Il mantra del biologico! Bisognerebbe purificare l’acqua di irrigazione e isolare i campi dove si coltiva il biologico con campane di vetro, per eliminare tutto ciò che può “inquinare” l’aria. Io credo che si debba essere meno “talebani” quando si parla di biologico, più coerenti ma soprattutto più pragmatici e più disponibili ad un onesto compromesso: si trovano ormai degli iquinanti anche in località che dovrebbero esserne prive. È difficile, per non dire impossibile, evitare certi inquinamenti delle acque e dell’atmosfera, ecco perché bisogna essere pragmatici, purtroppo questi inquinanti esistono e sono presenti, e non possiamo credere che, pur non usando certe sostanze, basti un recinto con la scritta “coltivazione biologica” per coltivare biologicamente. E qualche volta bisogna essere anche più onesti con se stessi, per non essere come quel mio conoscente, disponibile ad andare a cercare il biologico anche lontano da dove vive, ma facendolo con un SUV che consuma ed inquina almeno tre volte rispetto alla mia modesta utilitaria.
E poi non dimentichiamoci che forse chi è così concentrato sul biologico proviene da famiglie, come la mia, che sono sopravvissute grazie ad un’agricoltura che nel passato ha garantito un incremento massiccio di produttività dovuto all’uso, purtroppo smodato, ma comunque necessario, di concimi (chimici) e di antiparassitari. Risulta facile, oggi, prendersela con certi metodi passati di produzione agricola, perché ormai abbiamo la pancia piena: ma dovremmo confrontarci con chi muore di fame, che probabilmente se ne frega di bio o non bio, ma vorrebbe solamente che i campi dessero molto di più per poter sopravvivere. L’estremizzazione, anche in questo campo, come sempre e ovunque, ha solo pessimi effetti.

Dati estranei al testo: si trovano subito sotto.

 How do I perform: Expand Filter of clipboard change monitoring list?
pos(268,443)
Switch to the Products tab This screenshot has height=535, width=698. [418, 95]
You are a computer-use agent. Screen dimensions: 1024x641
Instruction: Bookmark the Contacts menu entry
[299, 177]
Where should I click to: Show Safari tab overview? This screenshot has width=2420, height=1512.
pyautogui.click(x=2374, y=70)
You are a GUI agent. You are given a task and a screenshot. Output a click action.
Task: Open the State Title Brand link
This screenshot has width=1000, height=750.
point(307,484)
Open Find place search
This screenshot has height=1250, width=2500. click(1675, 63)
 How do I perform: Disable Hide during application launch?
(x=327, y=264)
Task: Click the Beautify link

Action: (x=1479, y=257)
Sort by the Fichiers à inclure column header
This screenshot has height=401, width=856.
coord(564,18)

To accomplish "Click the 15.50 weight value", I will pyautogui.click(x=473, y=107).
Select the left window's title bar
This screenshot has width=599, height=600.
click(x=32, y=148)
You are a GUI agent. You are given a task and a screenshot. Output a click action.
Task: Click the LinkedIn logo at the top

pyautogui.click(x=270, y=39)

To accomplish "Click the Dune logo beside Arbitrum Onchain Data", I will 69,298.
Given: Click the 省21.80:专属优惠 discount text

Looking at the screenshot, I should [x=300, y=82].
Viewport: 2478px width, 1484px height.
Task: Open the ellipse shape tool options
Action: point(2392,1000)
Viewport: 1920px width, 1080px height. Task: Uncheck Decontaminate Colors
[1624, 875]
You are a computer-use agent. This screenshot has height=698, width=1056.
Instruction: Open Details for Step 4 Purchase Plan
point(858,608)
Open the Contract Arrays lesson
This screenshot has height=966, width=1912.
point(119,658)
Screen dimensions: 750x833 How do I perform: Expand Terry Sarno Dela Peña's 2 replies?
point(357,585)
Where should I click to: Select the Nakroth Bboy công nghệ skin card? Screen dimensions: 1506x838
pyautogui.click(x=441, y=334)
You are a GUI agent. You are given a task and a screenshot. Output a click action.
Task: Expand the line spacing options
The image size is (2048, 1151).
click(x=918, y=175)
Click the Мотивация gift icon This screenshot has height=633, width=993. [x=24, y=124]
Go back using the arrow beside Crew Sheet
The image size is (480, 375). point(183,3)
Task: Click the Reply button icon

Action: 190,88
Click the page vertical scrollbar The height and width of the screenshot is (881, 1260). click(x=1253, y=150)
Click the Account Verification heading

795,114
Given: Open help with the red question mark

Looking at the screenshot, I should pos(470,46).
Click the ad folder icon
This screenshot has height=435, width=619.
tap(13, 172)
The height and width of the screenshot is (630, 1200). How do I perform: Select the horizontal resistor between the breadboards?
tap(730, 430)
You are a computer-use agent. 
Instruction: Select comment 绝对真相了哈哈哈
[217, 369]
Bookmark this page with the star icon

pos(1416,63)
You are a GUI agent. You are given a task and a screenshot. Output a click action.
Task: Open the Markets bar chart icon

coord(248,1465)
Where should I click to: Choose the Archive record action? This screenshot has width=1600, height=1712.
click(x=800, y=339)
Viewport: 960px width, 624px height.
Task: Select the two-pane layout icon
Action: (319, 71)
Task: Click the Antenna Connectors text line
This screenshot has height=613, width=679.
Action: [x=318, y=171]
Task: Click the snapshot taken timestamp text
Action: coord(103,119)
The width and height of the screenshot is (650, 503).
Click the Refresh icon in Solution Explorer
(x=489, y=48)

Come la mettiamo che qualcuno spaccia miele italiano e poi all’interno si trova il ben noto miele cinese ??
E non mi dite che qualcuno controlla.
Le aziende che fanno queste operazioni si conoscono molto bene ( poi basta ad andare a vedere i prezzi che praticano sul miele italiano ovvero impossibili)
Sapendo chi e’ che vende il miele cinese in Italia…basterebbe farsi dare le bolle di consegna ed andare a controllare le aziende che lo hanno acquistato e vedere se vendono qualche vaso dichiarato di miele cinese o solo italiano…………
Una curiosità “non con farmaci allopatici di sintesi chimica e antibiotici” quindi ad es. prodotti omeopatici come il “Radium bromatum”, che si ricava dal bromuro di radio, va bene?
Ringrazio per la pubblicazione della risposta che si inserisce nell’annosa discussione sui reali benefici del biologico. I detrattori da sempre sostengono che l’impossibilità di escludere ogni benché minimo contatto con sostanze non ammesse in agricoltura certificata biologica valga di per sé a togliere valore all’intera certificazione rendendone di fatto inutile l’esistenza. Fuor dal settore di riferimento questo approccio ideologico mi ricorda il “benaltrismo” tanto diffuso e la pretesa di coerenza assoluta che si presta perlopiù a giustificare ogni tipo di inerzia. Tuttavia, tornando alla questione in discussione, si omette sempre di considerare la quantità di pesticidi e sostanze dannose tolte dall’ambiente per ogni ettaro di terreno coltivato secondo agricoltura biologica. In altre parole: se é vero che la presenza di terreni in cui si usano pesticidi di provenienza chimica contribuiscono al degrado complessivo, è altrettanto vero che, in termini assoluti, gli ettari di terreno che a tali trattamenti si sottraggono contribuiscono parimenti alla salute complessiva dell’ambiente. Superando l’atteggiamento individualistico e miope del consumatore che si chiede solamente quanto è bio il prodotto acquistato, si dovrebbe ricordare il valore del biologico in termini di risparmio netto di immissioni di pesticidi nell’ambiente. Su questo tema si può consultare letteratura ampia fra cui, uno fra tutti, Michael Pollan, Il dilemma dell’Onnivoro, Adelphi, 2006, 1° ed.